▶ **DATA FOR THIS EXERCISE**
• • •
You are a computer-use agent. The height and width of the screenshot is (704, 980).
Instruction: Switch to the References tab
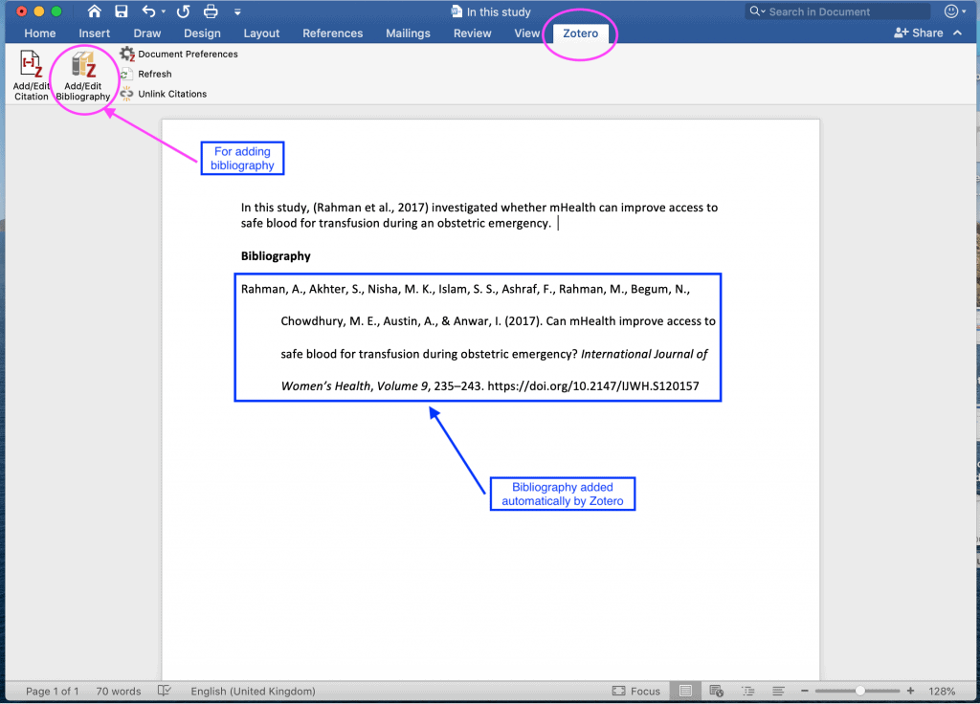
• • •
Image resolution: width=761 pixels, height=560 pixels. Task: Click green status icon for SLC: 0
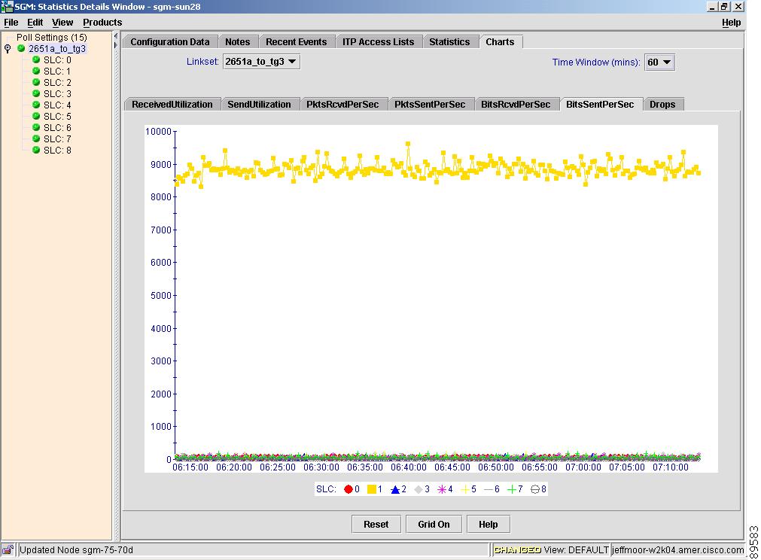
• • •
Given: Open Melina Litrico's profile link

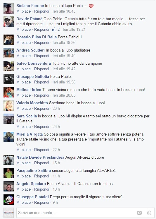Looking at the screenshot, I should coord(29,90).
• • •
Nothing should appear in the answer except the lines above from the line with "You are a computer-use" through the line with "Instruction: Switch to the References tab", both included, written out exactly.

You are a computer-use agent. The height and width of the screenshot is (704, 980).
Instruction: Switch to the References tab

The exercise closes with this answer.